Where I am going is that the pumpkin on that axle is going hit the frame. What is the measurement from radius arm to radius arm? Across the axle.
What is the width of a stock frame under the engine ?

Let me go ahead and say it again, just for you. This is not a rock crawler, this is not a desert racer. It's not a drift truck and it's not a Pro Mod. It will not have enough up travel to come anywhere close to contacting the differential. I literally just typed that in my last response.
 
It wont fit is my point, that is why I said measure it. My truck with stock springs in the front which are rear stock spring, which gives it five inches of lift over the factory set up. The differential hit my oil filter. That axle's diff is wider then mine it, is also a high pinion just like mine. The top of the diff, it would appear to me, and the measurements I have seen, will be hitting the frame at pretty much any amount of compression. You may want to go out and get some compression measurements off a stock set up and see how much they really move. You say you want to build a set up that ride like stock so see how much stock really moves.
 
It wont fit is my point, that is why I said measure it. My truck with stock springs in the front which are rear stock spring, which gives it five inches of lift over the factory set up. The differential hit my oil filter. That axle's diff is wider then mine it, is also a high pinion just like mine. The top of the diff, it would appear to me, and the measurements I have seen, will be hitting the frame at pretty much any amount of compression. You may want to go out and get some compression measurements off a stock set up and see how much they really move. You say you want to build a set up that ride like stock so see how much stock really moves.
Ya know I typed a bunch of stuff then just deleted it all, the basis is this. You're wrong.....LOL I'll just leave it at that. I'm not going to explain to you how I know, it isn't worth my time to do so. So keep reading along like everyone else and you'll see how I get around it. Then I'll quote this post when it's done.

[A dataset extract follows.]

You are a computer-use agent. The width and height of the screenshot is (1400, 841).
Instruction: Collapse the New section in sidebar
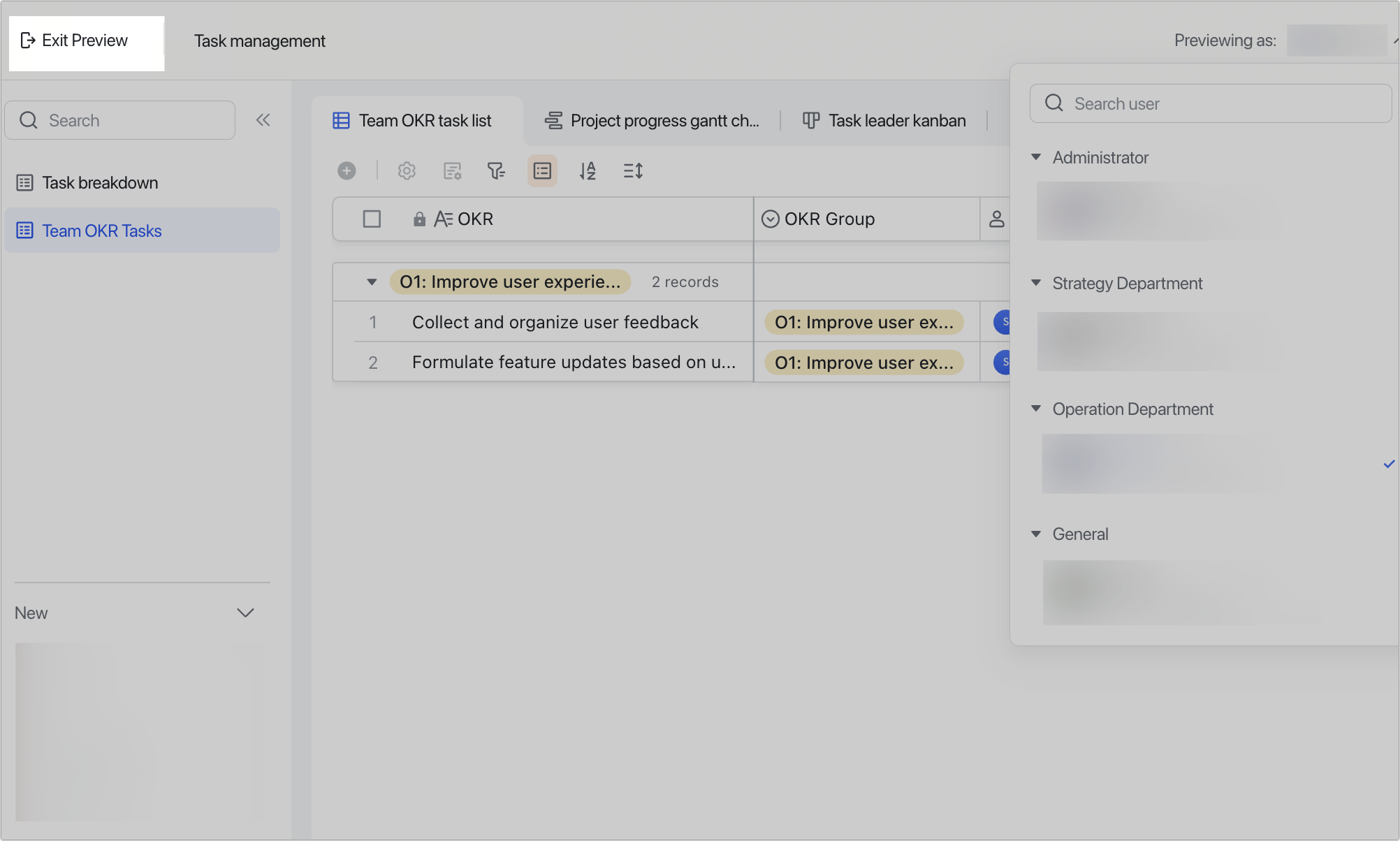(245, 613)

The next thing I will say is this. I'm not here to argue or prove anything to you. So one more of these and I'm going to ignore your posts here. I don't have time for you, if you can't contribute don't post. Thanks
 
Once you get a rough idea of your link lengths then you can estimate travel and deflection.

I realize it's not a long travel rig. But you gotta build it so it's reliable at the limits.

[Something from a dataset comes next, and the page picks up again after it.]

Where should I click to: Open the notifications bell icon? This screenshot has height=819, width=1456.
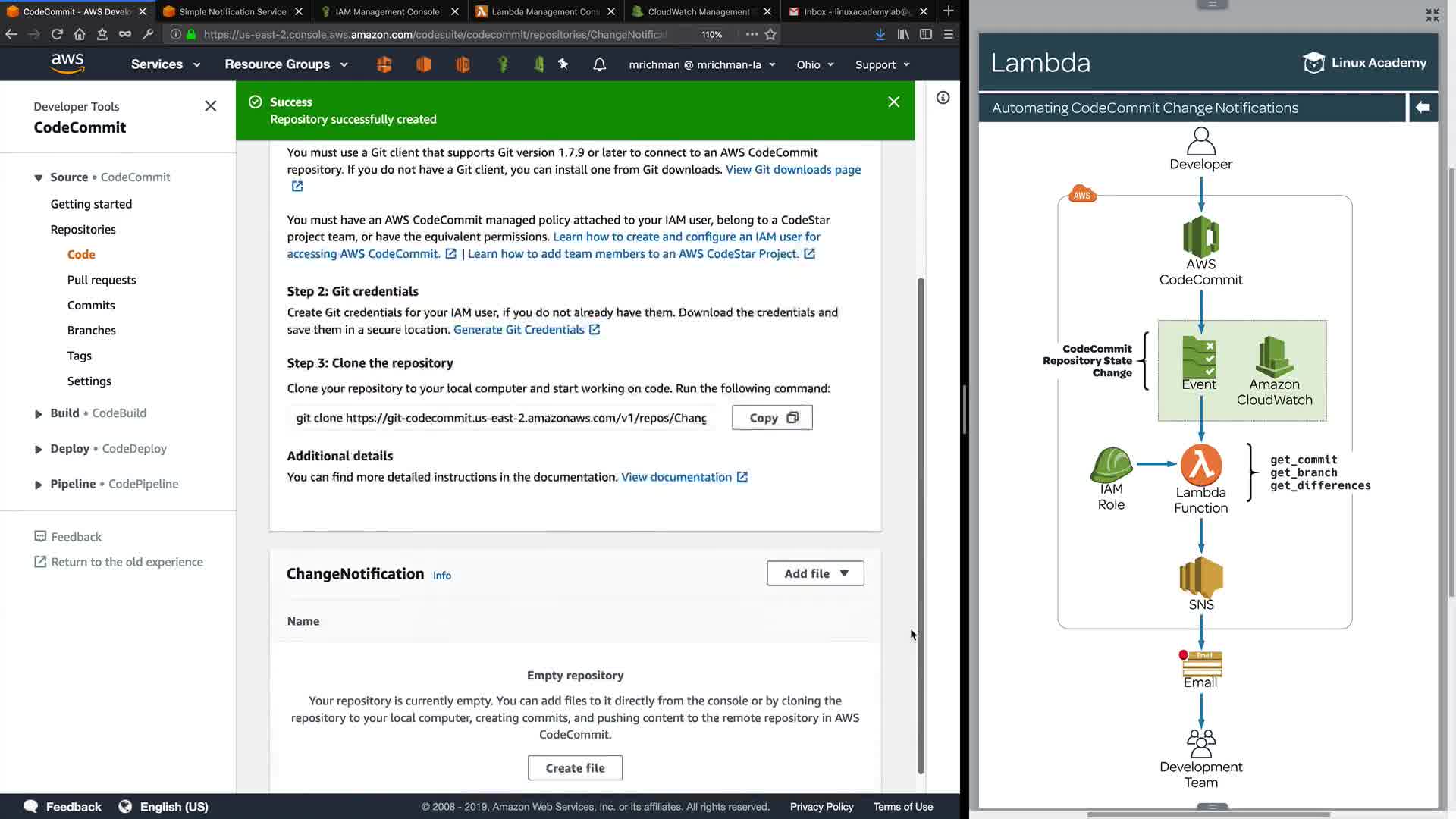599,64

OK let's get back on track. I read up on these coil overs and they are rated for around 2 inches of deflection over the length front to back and side to side. This allows for pretty extreme misalignment in the stock truck. I'm guessing that would be plenty? LOL....I'm just as much in the dark here as everyone else. Tossing darts at a dart board. I guess until I get it in there there's just no way to know.
 
There was a guy at Blazer Bash in 2016 from SLC that had an orange '72 K5 with a ford dana 60 front. I think it was from a super duty. If I remember right he had coilovers. I am not sure who he is on here. @ashman might know more.